WORK ITEM |
Exclude the pictures and set down, unaltered, the lines from the one that holds "Click Tous niveaux on first Saturday class" through the end of the data.

────

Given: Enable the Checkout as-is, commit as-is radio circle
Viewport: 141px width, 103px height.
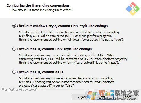Looking at the screenshot, I should pos(14,72).

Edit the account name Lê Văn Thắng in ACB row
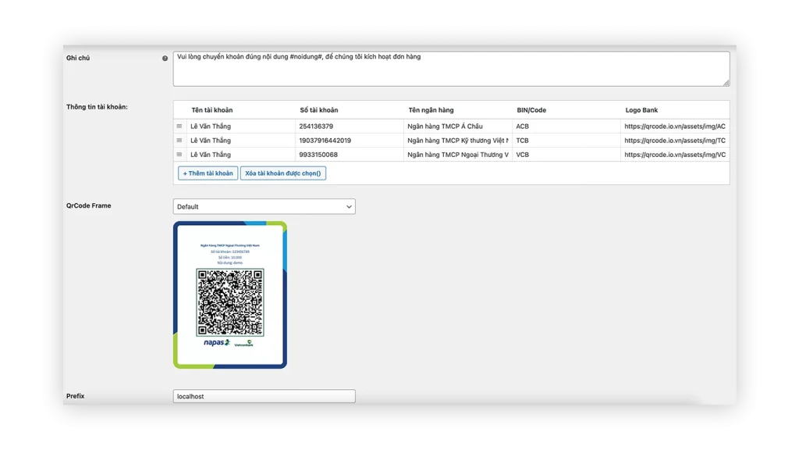click(x=240, y=127)
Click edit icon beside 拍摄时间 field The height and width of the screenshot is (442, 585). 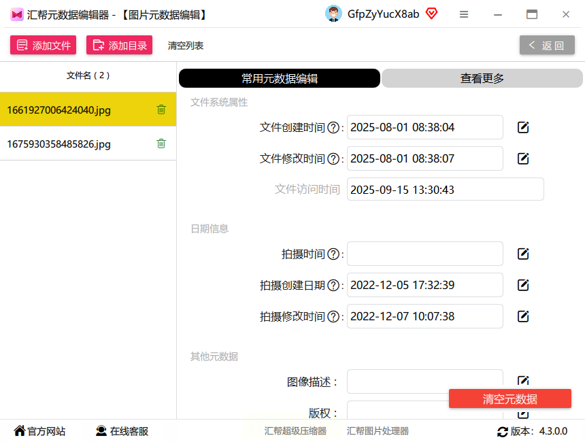click(523, 254)
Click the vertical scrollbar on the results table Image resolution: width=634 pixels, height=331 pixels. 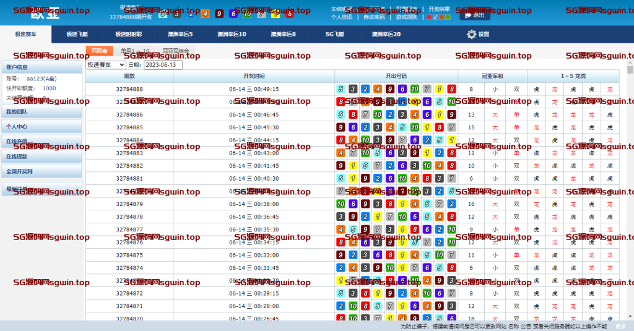point(629,186)
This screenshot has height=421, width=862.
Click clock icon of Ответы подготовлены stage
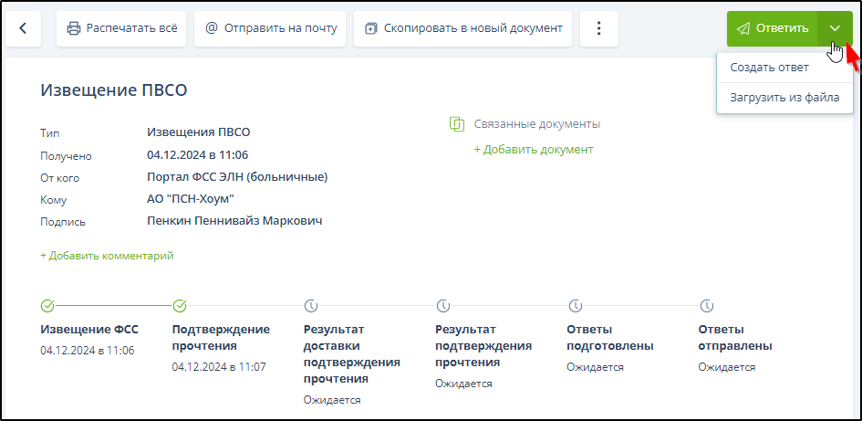tap(575, 305)
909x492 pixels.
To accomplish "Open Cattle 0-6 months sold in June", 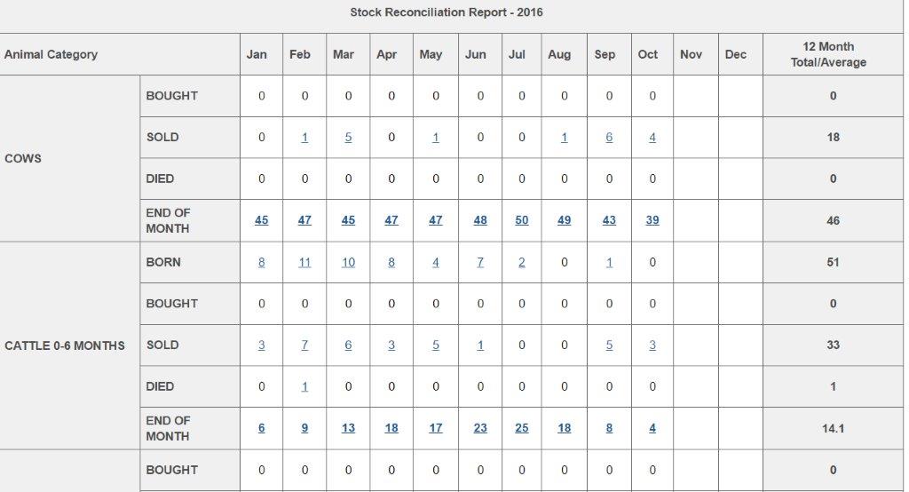I will point(480,345).

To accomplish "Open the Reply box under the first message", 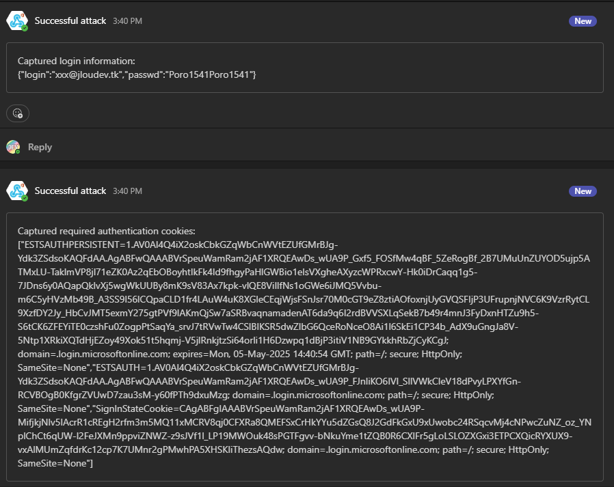I will pos(40,147).
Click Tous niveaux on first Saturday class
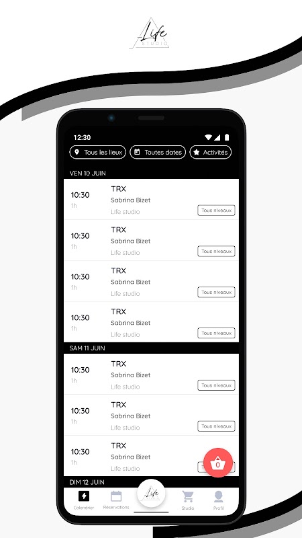Image resolution: width=302 pixels, height=538 pixels. 216,385
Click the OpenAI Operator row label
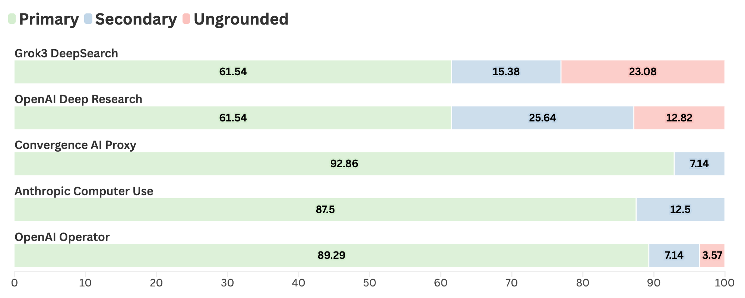 [62, 237]
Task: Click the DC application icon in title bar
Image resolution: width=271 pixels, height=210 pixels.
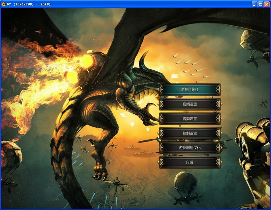Action: click(x=4, y=4)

────

SOLUTION TO THE EXERCISE |
Click Tous niveaux on first Saturday class
Image resolution: width=302 pixels, height=538 pixels. 216,385
Click the OpenAI Operator row label
 [62, 237]
Task: Click the DC application icon in title bar
Image resolution: width=271 pixels, height=210 pixels.
Action: click(x=4, y=4)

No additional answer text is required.